My first non-trivial contribution was adding support for “extra specs”, so that an admin could specify that certain compute hosts had additional capabilities, and a user could request access to these capabilities. At the time, I was working for University of Southern California’s Information Sciences Institute (USC/ISI), and we were adapting OpenStack to run on a heterogeneous collection of high-performance computing resources: some machines had GPUs, one of them was a large shared-memory machine (SGI UltraViolet), and we also had some boards running a non-x86 manycore CPU architecture (Tilera). We needed a way for the admin to be able to describe the different types of resources that we had, and for the a user to request them through the OpenStack API.

3. What other OpenStack developers deserve a shout out for the work they’re doing in the community? Who are our unsung heroes? Your own?

I think that the OpenStack documentation team, led by Anne Gentle, does great work. Because of the nature of open source projects, fewer people work on documentation than on code. And yet, the docs are ultimately the public face of the project, so having good documentation is critical. Tom Fifield stands out as someone who devotes an enormous amount of effort to the project, he recently became an OpenStack Community Manager. Diane Fleming has also done a lot of great work to improve the quality of both the API documentation and the manuals.

4. What is the most important contribution you’ve made that will make OpenStack users happy?

I recently started a new manual called the OpenStack Virtual Machine Image Guide. The existing OpenStack documentation on virtual machine images was old and tucked away in the Compute Admin Guide, so I brought the content up to date and pulled it into a separate manual. Hopefully, this will make life easier for operators deploying OpenStack for the first time.

5. How do you think the OpenStack community will need to evolve over the next few years in light of the fast growth and maturing user needs?
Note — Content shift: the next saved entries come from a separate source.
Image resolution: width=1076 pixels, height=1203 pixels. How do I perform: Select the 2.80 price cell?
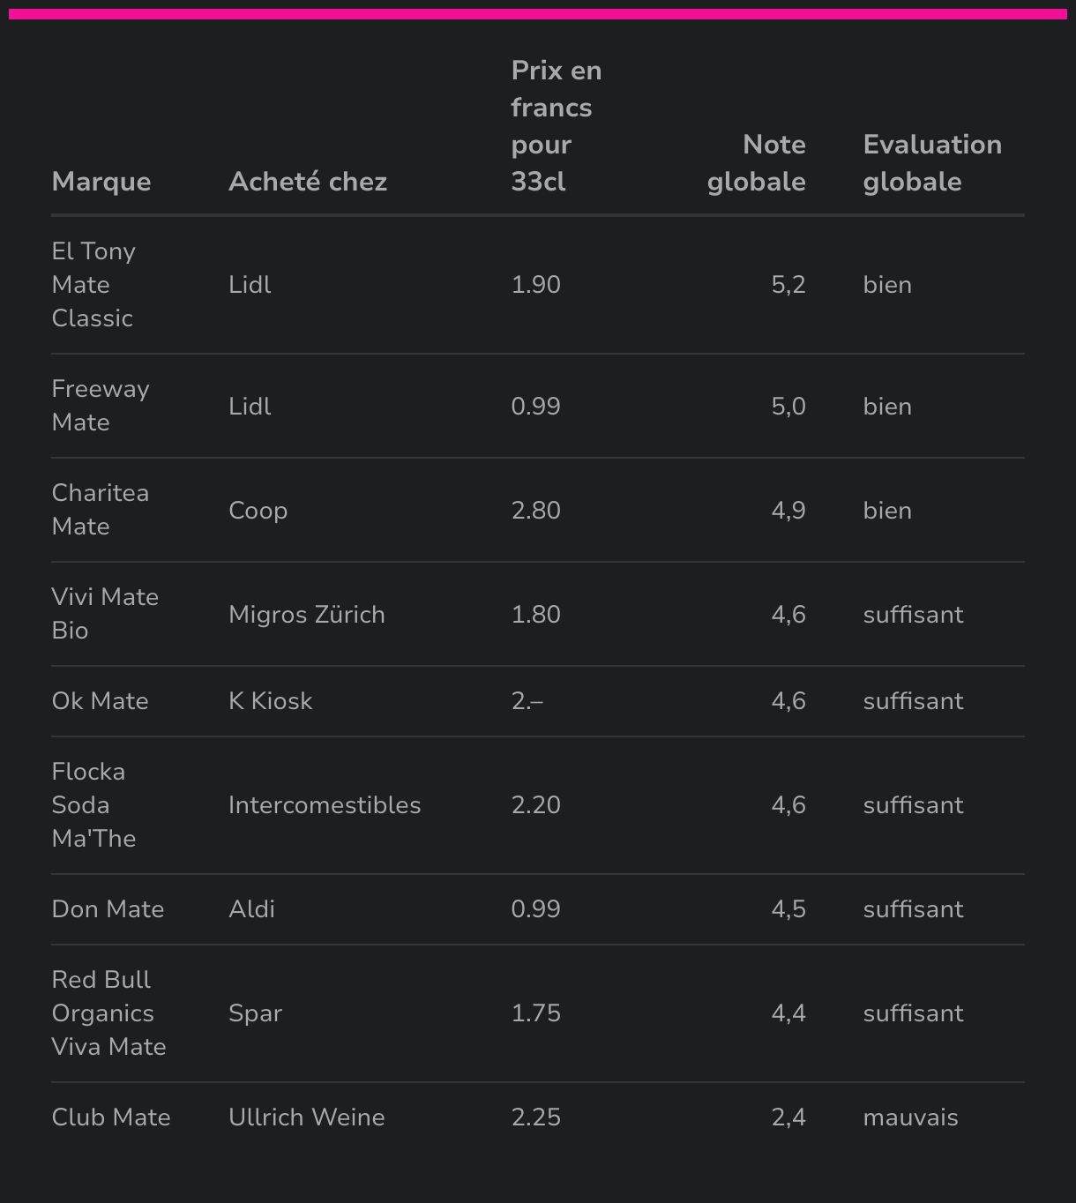pyautogui.click(x=536, y=511)
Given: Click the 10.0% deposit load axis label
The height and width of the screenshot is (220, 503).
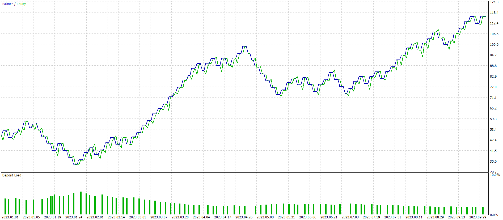Looking at the screenshot, I should pos(495,175).
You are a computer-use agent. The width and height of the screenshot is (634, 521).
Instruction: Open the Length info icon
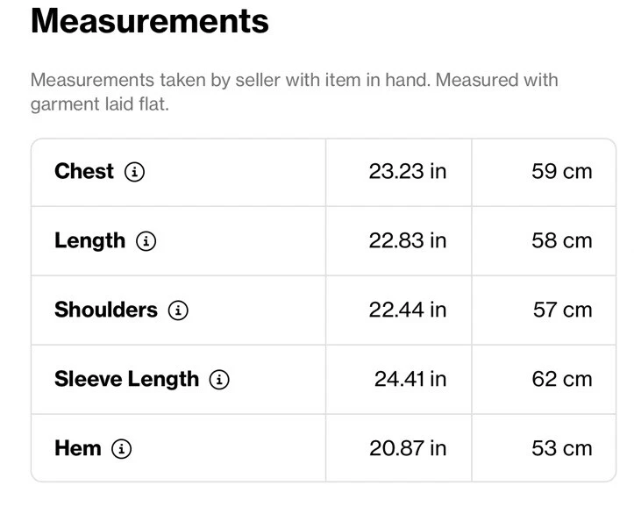tap(146, 241)
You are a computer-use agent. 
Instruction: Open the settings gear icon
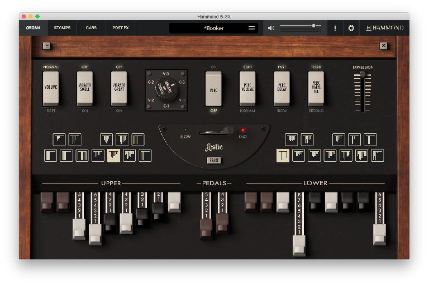coord(351,28)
The OpenStack project has accumulated a lot of infrastructure, both software tooling and process, in order to function effectively given its size and scope. With a smaller open source project, you can contribute by, say, submitting a pull request on Github, but that simply isn’t possible with a project this size. One thing I worry about is the onboarding effort required for new project members, the amount that they have to do and know before they can make that first contribution.